In [29]:
# Import required Julia packages for oceanographic data analysis
using NCDatasets      # For reading and writing NetCDF files
using PhysOcean       # Physical oceanography utilities
using DataStructures  # For ordered dictionaries and other data structures
using DIVAnd          # Data-Interpolating Variational Analysis in n-dimensions
using PyPlot          # Plotting library (matplotlib wrapper)
using Dates           # Date and time handling
using Statistics      # Statistical functions (mean, etc.)
using Random          # Random number generation
using Printf          # String formatting with printf-style syntax


In [30]:
datafile = "data.nc"

"data.nc"

In [31]:
# Examine the NetCDF file structure to see what variables are available
using NCDatasets
ds = NCDataset(datafile, "r")
println("Available variables in the NetCDF file:")
for (varname, var) in ds
    println("  Variable: $varname")
    if haskey(var.attrib, "long_name")
        println("    long_name: $(var.attrib["long_name"])")
    end
    if haskey(var.attrib, "standard_name")
        println("    standard_name: $(var.attrib["standard_name"])")
    end
    if haskey(var.attrib, "units")
        println("    units: $(var.attrib["units"])")
    end
    println()
end
close(ds)

Available variables in the NetCDF file:
  Variable: cruise_id
    long_name: Cruise
    units: 

  Variable: station_id
    long_name: Station
    units: 

  Variable: station_type
    long_name: Type
    units: 

  Variable: longitude
    long_name: Longitude
    standard_name: longitude
    units: degrees_east

  Variable: latitude
    long_name: Latitude
    standard_name: latitude
    units: degrees_north

  Variable: LOCAL_CDI_ID
    long_name: LOCAL_CDI_ID
    units: 

  Variable: EDMO_code
    long_name: EDMO_code
    units: 

  Variable: Bot_Depth
    long_name: Bot.
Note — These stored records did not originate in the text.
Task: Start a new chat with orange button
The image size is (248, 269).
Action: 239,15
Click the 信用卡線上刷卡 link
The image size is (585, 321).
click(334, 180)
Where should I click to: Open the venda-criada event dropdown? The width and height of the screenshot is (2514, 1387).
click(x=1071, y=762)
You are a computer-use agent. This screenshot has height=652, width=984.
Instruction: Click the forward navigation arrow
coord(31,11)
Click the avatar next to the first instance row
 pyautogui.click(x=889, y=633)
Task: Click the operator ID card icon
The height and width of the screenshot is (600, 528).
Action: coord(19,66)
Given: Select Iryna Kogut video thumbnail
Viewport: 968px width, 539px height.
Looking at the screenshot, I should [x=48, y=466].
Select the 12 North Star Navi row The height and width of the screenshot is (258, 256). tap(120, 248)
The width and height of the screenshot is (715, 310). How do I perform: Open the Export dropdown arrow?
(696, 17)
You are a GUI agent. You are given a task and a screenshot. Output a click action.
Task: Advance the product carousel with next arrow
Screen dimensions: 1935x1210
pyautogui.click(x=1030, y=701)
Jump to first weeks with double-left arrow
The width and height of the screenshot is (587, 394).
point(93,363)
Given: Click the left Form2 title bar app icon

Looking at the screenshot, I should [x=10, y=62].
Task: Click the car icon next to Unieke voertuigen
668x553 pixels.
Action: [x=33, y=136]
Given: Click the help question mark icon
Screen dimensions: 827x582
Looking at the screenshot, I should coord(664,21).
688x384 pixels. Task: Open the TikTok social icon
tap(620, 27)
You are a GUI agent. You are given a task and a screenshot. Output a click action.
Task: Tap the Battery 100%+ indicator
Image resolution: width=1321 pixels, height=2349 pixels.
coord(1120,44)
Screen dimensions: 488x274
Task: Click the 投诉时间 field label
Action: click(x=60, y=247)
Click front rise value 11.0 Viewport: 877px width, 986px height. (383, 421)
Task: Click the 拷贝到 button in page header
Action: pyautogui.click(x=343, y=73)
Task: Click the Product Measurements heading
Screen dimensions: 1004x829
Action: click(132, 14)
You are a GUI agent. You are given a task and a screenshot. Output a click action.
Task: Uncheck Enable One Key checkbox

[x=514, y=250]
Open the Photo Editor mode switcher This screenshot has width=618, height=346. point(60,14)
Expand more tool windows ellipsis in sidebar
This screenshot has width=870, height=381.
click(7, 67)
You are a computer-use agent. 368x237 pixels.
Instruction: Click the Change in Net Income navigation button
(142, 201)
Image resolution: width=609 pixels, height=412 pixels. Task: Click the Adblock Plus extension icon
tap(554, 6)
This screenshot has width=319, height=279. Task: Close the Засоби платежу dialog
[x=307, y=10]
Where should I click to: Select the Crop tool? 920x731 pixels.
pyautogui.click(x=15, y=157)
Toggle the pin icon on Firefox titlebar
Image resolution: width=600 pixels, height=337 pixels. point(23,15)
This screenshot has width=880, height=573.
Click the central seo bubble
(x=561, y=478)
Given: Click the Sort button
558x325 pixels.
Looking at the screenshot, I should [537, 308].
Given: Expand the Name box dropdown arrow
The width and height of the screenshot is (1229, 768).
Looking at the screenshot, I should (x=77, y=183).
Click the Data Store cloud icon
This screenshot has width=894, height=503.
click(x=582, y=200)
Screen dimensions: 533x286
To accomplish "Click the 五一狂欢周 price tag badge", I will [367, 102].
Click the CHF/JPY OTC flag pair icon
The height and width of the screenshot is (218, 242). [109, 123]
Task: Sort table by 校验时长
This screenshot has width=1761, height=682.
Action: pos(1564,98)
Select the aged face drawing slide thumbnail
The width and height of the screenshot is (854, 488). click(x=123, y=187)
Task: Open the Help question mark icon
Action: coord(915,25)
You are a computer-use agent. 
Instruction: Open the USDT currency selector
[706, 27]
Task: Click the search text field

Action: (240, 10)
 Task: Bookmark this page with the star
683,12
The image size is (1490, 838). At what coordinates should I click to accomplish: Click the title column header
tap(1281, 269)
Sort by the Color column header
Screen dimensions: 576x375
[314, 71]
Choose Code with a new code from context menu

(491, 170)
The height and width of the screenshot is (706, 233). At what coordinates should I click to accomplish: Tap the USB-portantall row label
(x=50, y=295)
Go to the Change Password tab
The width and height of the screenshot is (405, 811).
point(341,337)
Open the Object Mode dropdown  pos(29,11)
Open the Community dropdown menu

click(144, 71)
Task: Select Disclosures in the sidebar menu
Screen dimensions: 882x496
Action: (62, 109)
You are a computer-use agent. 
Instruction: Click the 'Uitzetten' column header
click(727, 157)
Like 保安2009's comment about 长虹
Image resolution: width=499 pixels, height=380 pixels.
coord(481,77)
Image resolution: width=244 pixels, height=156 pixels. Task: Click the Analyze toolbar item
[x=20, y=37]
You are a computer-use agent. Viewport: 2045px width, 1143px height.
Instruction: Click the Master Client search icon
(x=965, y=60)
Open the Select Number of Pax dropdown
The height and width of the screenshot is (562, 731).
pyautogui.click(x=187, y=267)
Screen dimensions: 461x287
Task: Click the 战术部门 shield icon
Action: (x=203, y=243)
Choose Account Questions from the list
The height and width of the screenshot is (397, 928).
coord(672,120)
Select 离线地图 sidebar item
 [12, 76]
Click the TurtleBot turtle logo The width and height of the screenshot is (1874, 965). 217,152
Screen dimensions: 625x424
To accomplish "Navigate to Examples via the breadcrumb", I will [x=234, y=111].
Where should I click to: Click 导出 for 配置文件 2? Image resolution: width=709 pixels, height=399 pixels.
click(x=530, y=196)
Depth
    units: m

  Variable: Instrument_Info
    long_name: Instrument Info
    units: 

  Variable: Codes_in_Originator_File
    long_name: Codes in Originator File
    units: 

  Variable: P35_Contributor_Codes
    long_name: P35 Contributor Codes
    units: 

  Variable: References
    long_name: References
    units: 

  Variable: Comments
    long_name: Comments
    units: 

  Variable: Data_set_name
    lo

closed Dataset

In [32]:
# Define spatial grid parameters for the Mediterranean Sea analysis
dx, dy = 0.125, 0.125  # Grid resolution in degrees (longitude, latitude)
lonr = -6:dx:37        # Longitude range from -6° to 37° E covering entire Mediterranean
latr = 30:dy:46        # Latitude range from 30° to 46° N covering entire Mediterranean
timerange = [Date(2003,06,06),Date(2012,01,01)];  # Time period for analysis

In [33]:
# Define depth levels for chlorophyll-a 3D analysis (in meters)
# Chlorophyll-a is primarily found in the euphotic zone (0-150m depth)
# Full depth range commented out, focusing on biologically relevant depths
depthr = [0.,5., 10., 15., 20., 25., 30., 40., 50., 66, 
    75, 85, 100, 112, 125, 135, 150, 175, 200, 225, 250, 
    275, 300, 350, 400, 450, 500, 550, 600, 650, 700, 750, 
    800, 850, 900, 950, 1000, 1050, 1100, 1150, 1200, 1250, 
    1300, 1350, 1400, 1450, 1500, 1600, 1750, 1850, 2000];

# Reduced depth levels for faster computation - key chlorophyll-a depths only
depthr = [0., 10., 25., 50., 100., 150.];  # 6 key depths covering main chlorophyll features

# Define analysis parameters
varname = "Water body total phosphorus"    # Variable being analyzed (using correct long_name)
yearlist = [2003:2012]; # Years to include in analysis
monthlist = [[1,2,3],[4,5,6],[7,8,9],[10,11,12]]; # Seasonal groupings (quarters)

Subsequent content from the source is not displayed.